According to the comments by Huajun Li:
http://www.spinics.net/lists/linux-scsi/msg55698.html

The following commit has changed __blkdev_get() to end up calling
sd_revalidate_disk() without getting a refcount of scsi_device:

commit 1196f8b814f32cd04df334abf47648c2a9fd8324
Author: Tejun Heo <[email protected]>
Date: Thu Apr 21 20:54:45 2011 +0200

block: rescan partitions on invalidated devices on -ENOMEDIA too

that could lead to oops like this:

process A process B
----------------------------------------------
sys_open
__blkdev_get
sd_open
returns -ENOMEDIUM
scsi_remove_device
<scsi_device torn down>
rescan_partitions
sd_revalidate_disk
<oops>

Should "revalidate_disk" of block_device_operations work
without successful open()?

If so, sd_revalidate_disk() (and possibly other drivers) needs to be
fixed. (e.g. use scsi_disk_get/put by itself)

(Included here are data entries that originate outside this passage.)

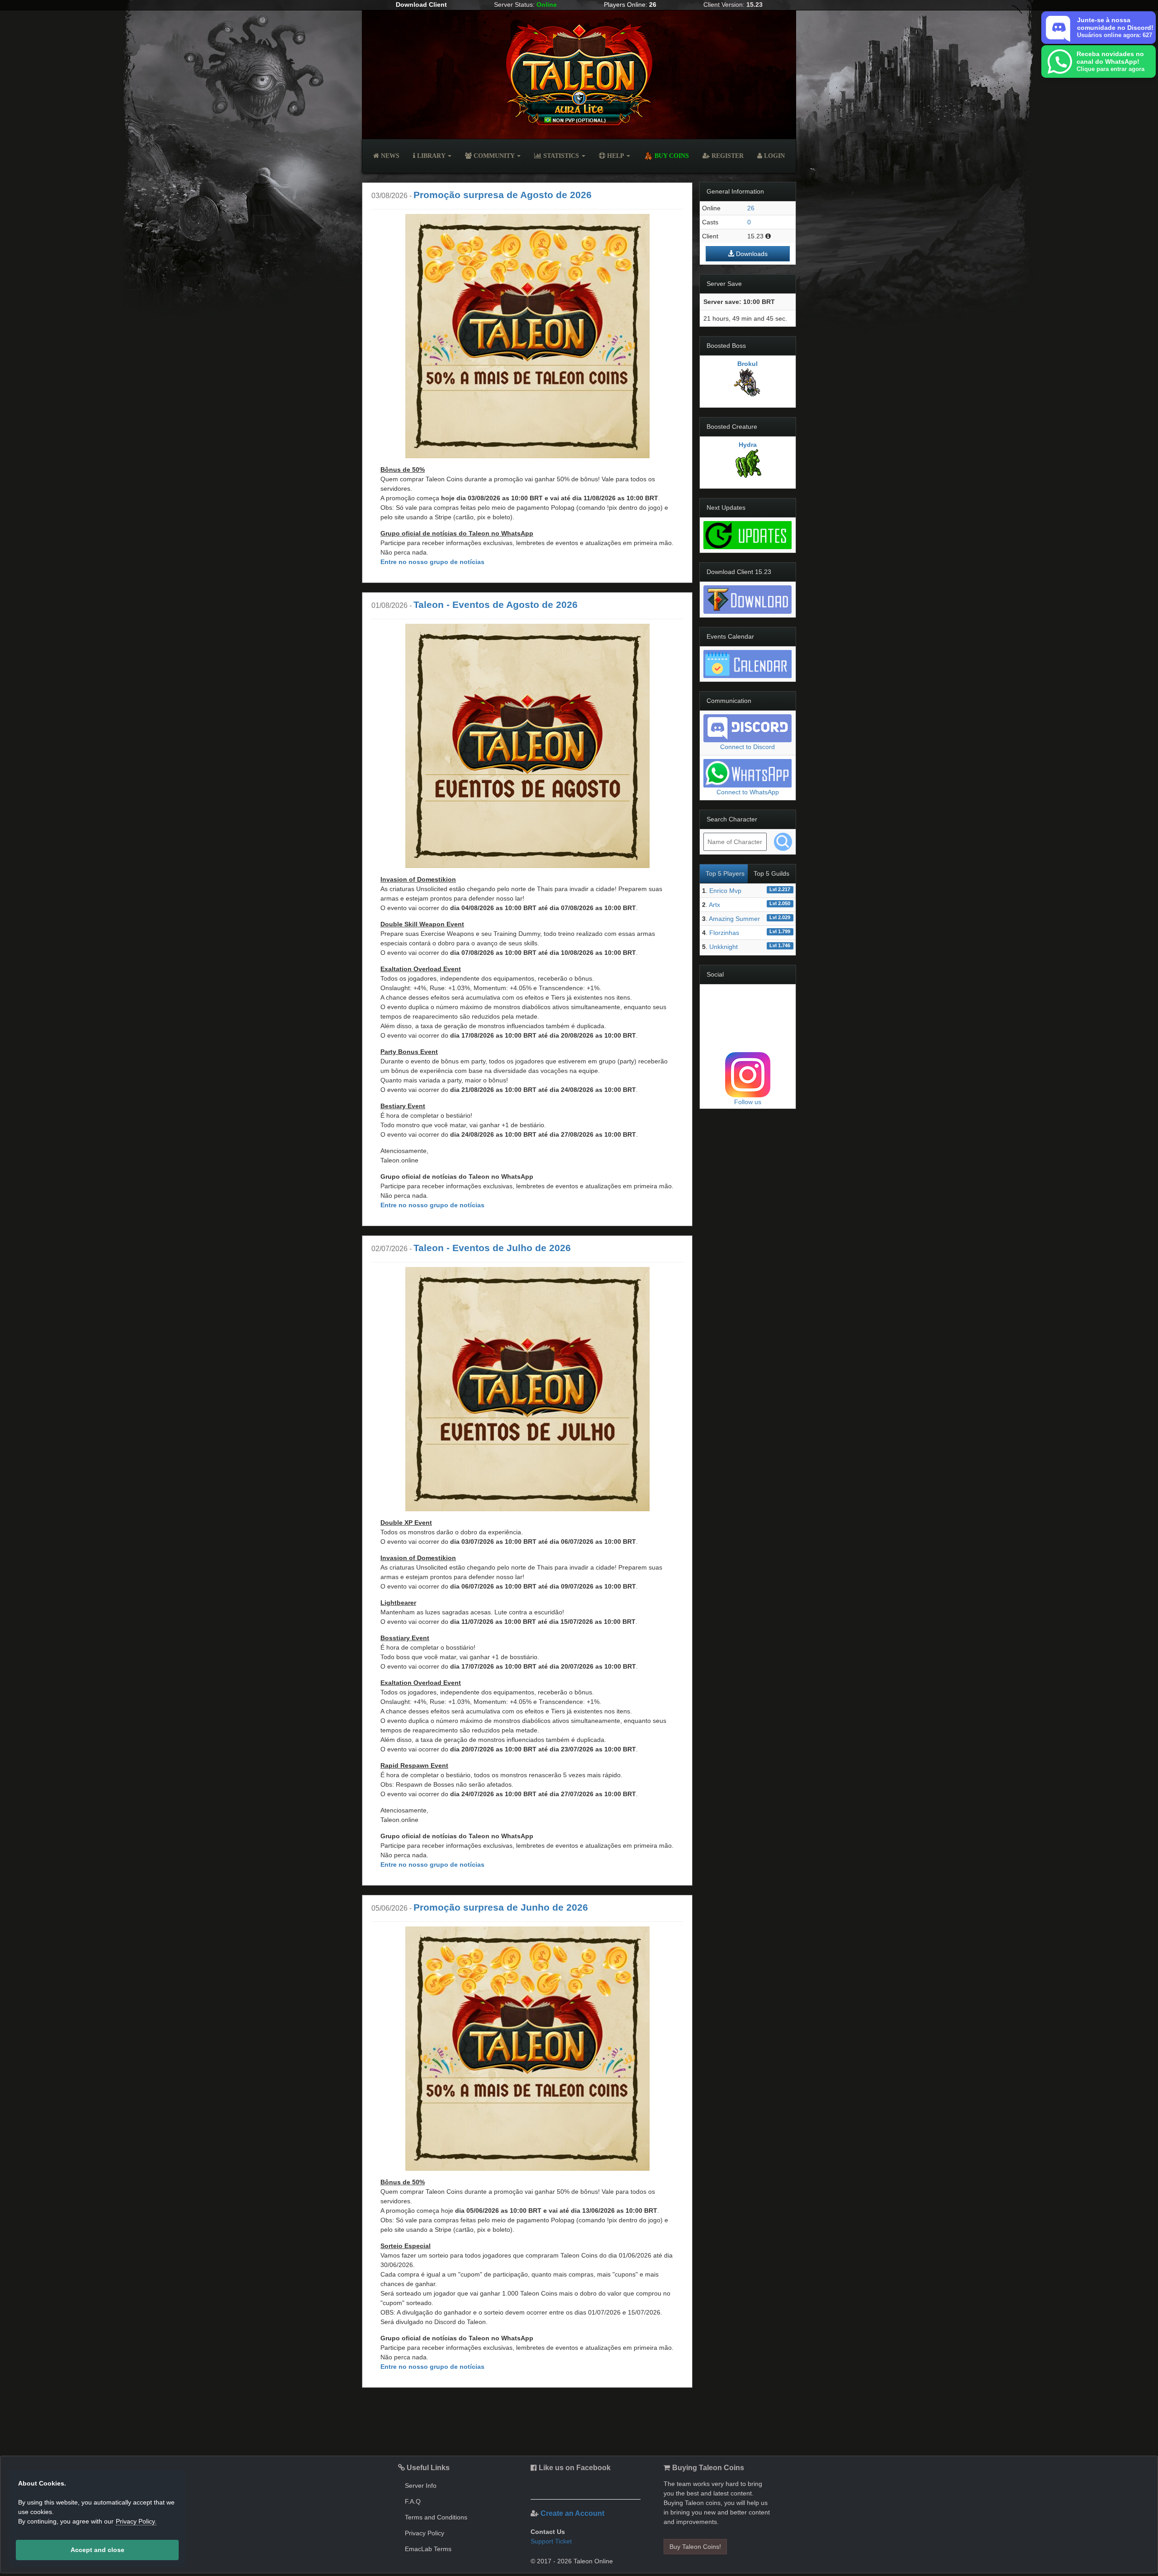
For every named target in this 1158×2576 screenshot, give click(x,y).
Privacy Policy (424, 2533)
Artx (714, 904)
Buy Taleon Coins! (695, 2546)
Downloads (751, 253)
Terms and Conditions (436, 2517)
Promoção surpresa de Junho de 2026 (500, 1907)
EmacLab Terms (428, 2548)
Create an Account (572, 2513)
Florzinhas (724, 932)
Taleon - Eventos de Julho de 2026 (492, 1248)
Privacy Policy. (136, 2521)
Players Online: (630, 4)
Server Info (421, 2485)
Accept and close (97, 2549)
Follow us (747, 1101)
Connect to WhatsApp (748, 792)
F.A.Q (413, 2501)
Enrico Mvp (725, 890)
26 (751, 208)
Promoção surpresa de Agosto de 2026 (502, 195)
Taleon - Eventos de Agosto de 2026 (495, 604)
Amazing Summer (734, 918)
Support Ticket (551, 2541)
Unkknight (723, 946)
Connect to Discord (747, 746)
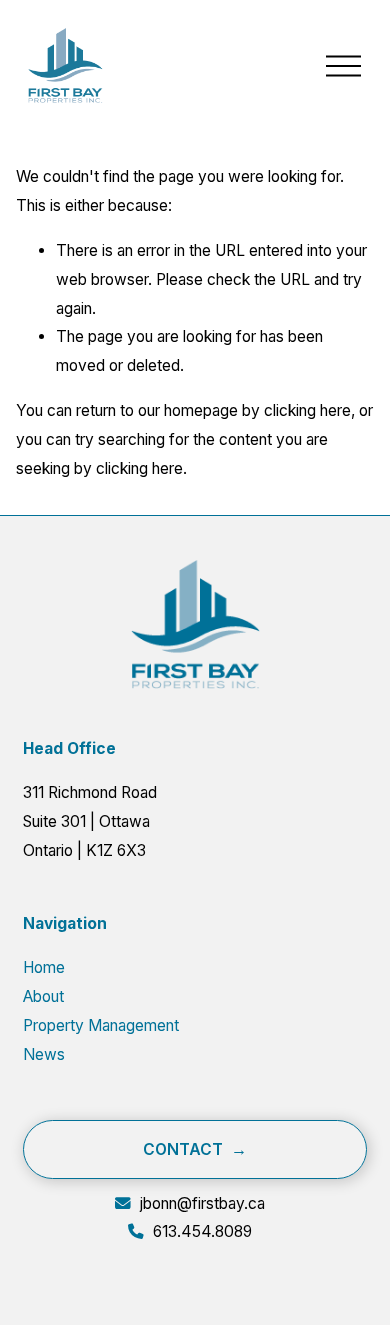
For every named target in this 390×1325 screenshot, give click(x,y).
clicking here (307, 410)
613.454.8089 (202, 1231)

If not, __blkdev_get() or rescan_partision() should avoid calling
"revalidate_disk" for -ENOMEDIUM case.

Thanks,
--
Jun'ichi Nomura, NEC Corporation

2012-02-14 13:32:04

by Stefan Richter

[permalink] [raw]
Subject: Re: Kernel crashing on eject SD card

On Feb 14 Jun'ichi Nomura wrote:
> According to the comments by Huajun Li:
> http://www.spinics.net/lists/linux-scsi/msg55698.html
>
> The following commit has changed __blkdev_get() to end up calling
> sd_revalidate_disk() without getting a refcount of scsi_device:
>
> commit 1196f8b814f32cd04df334abf47648c2a9fd8324
> Author: Tejun Heo <[email protected]>
> Date: Thu Apr 21 20:54:45 2011 +0200
>
> block: rescan partitions on invalidated devices on -ENOMEDIA too
>
> that could lead to oops like this:
>
> process A process B
> ----------------------------------------------
> sys_open
> __blkdev_get
> sd_open
> returns -ENOMEDIUM
> scsi_remove_device
> <scsi_device torn down>
> rescan_partitions
> sd_revalidate_disk
> <oops>
>
> Should "revalidate_disk" of block_device_operations work
> without successful open()?
>
> If so, sd_revalidate_disk() (and possibly other drivers) needs to be
> fixed. (e.g. use scsi_disk_get/put by itself)
>
> If not, __blkdev_get() or rescan_partision() should avoid calling
> "revalidate_disk" for -ENOMEDIUM case.

It may very well be that not only sd_revalidate_disk is affected.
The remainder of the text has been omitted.